Swap every "Expand" in the items below for "Unfold", and leave everything else unchanged.
Start of Input rows
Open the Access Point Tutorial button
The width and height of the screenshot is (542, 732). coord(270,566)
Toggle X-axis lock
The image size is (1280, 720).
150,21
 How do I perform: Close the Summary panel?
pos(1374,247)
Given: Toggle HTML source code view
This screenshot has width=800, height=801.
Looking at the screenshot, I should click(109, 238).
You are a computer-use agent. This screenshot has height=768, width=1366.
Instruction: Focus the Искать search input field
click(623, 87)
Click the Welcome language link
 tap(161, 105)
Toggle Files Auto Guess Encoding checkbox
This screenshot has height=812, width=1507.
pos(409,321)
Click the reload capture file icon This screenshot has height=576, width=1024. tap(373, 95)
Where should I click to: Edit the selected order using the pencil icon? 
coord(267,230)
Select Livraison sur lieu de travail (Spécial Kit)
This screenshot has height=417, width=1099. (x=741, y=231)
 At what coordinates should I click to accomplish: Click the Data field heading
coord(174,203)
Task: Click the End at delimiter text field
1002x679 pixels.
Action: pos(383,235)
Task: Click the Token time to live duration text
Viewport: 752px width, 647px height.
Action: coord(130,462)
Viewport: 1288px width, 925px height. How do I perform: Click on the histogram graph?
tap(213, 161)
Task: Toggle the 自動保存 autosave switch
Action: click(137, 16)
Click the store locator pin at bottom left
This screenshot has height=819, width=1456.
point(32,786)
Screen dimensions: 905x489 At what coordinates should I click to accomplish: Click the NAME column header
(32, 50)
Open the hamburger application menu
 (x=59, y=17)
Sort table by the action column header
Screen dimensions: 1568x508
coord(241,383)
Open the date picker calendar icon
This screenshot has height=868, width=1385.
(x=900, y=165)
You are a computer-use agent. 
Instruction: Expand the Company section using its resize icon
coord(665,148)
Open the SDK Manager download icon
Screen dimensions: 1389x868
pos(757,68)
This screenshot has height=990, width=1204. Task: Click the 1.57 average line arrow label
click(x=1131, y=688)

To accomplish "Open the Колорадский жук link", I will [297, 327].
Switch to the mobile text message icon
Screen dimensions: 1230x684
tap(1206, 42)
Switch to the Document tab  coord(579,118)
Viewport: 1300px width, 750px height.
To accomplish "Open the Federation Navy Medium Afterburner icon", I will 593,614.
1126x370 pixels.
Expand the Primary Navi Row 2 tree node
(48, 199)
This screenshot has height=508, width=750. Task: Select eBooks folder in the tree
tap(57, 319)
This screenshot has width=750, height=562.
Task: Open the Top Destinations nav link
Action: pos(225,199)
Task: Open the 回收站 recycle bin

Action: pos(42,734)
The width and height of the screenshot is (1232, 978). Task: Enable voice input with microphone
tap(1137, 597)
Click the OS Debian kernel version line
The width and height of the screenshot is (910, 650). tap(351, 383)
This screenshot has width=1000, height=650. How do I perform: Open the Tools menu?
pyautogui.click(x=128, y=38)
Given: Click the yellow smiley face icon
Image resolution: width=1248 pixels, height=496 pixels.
End of Input rows
● **Exercise output**:
Open the Access Point Tutorial button
The width and height of the screenshot is (542, 732). coord(270,566)
Toggle X-axis lock
The image size is (1280, 720).
150,21
 How do I perform: Close the Summary panel?
pos(1374,247)
Given: Toggle HTML source code view
This screenshot has width=800, height=801.
Looking at the screenshot, I should click(109, 238).
You are a computer-use agent. This screenshot has height=768, width=1366.
Instruction: Focus the Искать search input field
click(623, 87)
Click the Welcome language link
 tap(161, 105)
Toggle Files Auto Guess Encoding checkbox
This screenshot has height=812, width=1507.
pos(409,321)
Click the reload capture file icon This screenshot has height=576, width=1024. tap(373, 95)
Where should I click to: Edit the selected order using the pencil icon? 
coord(267,230)
Select Livraison sur lieu de travail (Spécial Kit)
This screenshot has height=417, width=1099. (x=741, y=231)
 At what coordinates should I click to accomplish: Click the Data field heading
coord(174,203)
Task: Click the End at delimiter text field
1002x679 pixels.
Action: pos(383,235)
Task: Click the Token time to live duration text
Viewport: 752px width, 647px height.
Action: coord(130,462)
Viewport: 1288px width, 925px height. How do I perform: Click on the histogram graph?
tap(213, 161)
Task: Toggle the 自動保存 autosave switch
Action: click(137, 16)
Click the store locator pin at bottom left
This screenshot has height=819, width=1456.
point(32,786)
Screen dimensions: 905x489 At what coordinates should I click to accomplish: Click the NAME column header
(32, 50)
Open the hamburger application menu
 (x=59, y=17)
Sort table by the action column header
Screen dimensions: 1568x508
coord(241,383)
Open the date picker calendar icon
This screenshot has height=868, width=1385.
(x=900, y=165)
You are a computer-use agent. 
Instruction: Unfold the Company section using its resize icon
coord(665,148)
Open the SDK Manager download icon
Screen dimensions: 1389x868
pos(757,68)
This screenshot has height=990, width=1204. Task: Click the 1.57 average line arrow label
click(x=1131, y=688)

To accomplish "Open the Колорадский жук link", I will [297, 327].
Switch to the mobile text message icon
Screen dimensions: 1230x684
tap(1206, 42)
Switch to the Document tab  coord(579,118)
Viewport: 1300px width, 750px height.
To accomplish "Open the Federation Navy Medium Afterburner icon", I will 593,614.
1126x370 pixels.
Unfold the Primary Navi Row 2 tree node
(48, 199)
This screenshot has height=508, width=750. Task: Select eBooks folder in the tree
tap(57, 319)
This screenshot has width=750, height=562.
Task: Open the Top Destinations nav link
Action: pos(225,199)
Task: Open the 回收站 recycle bin

Action: pos(42,734)
The width and height of the screenshot is (1232, 978). Task: Enable voice input with microphone
tap(1137, 597)
Click the OS Debian kernel version line
The width and height of the screenshot is (910, 650). tap(351, 383)
This screenshot has width=1000, height=650. How do I perform: Open the Tools menu?
pyautogui.click(x=128, y=38)
Given: Click the yellow smiley face icon
Image resolution: width=1248 pixels, height=496 pixels.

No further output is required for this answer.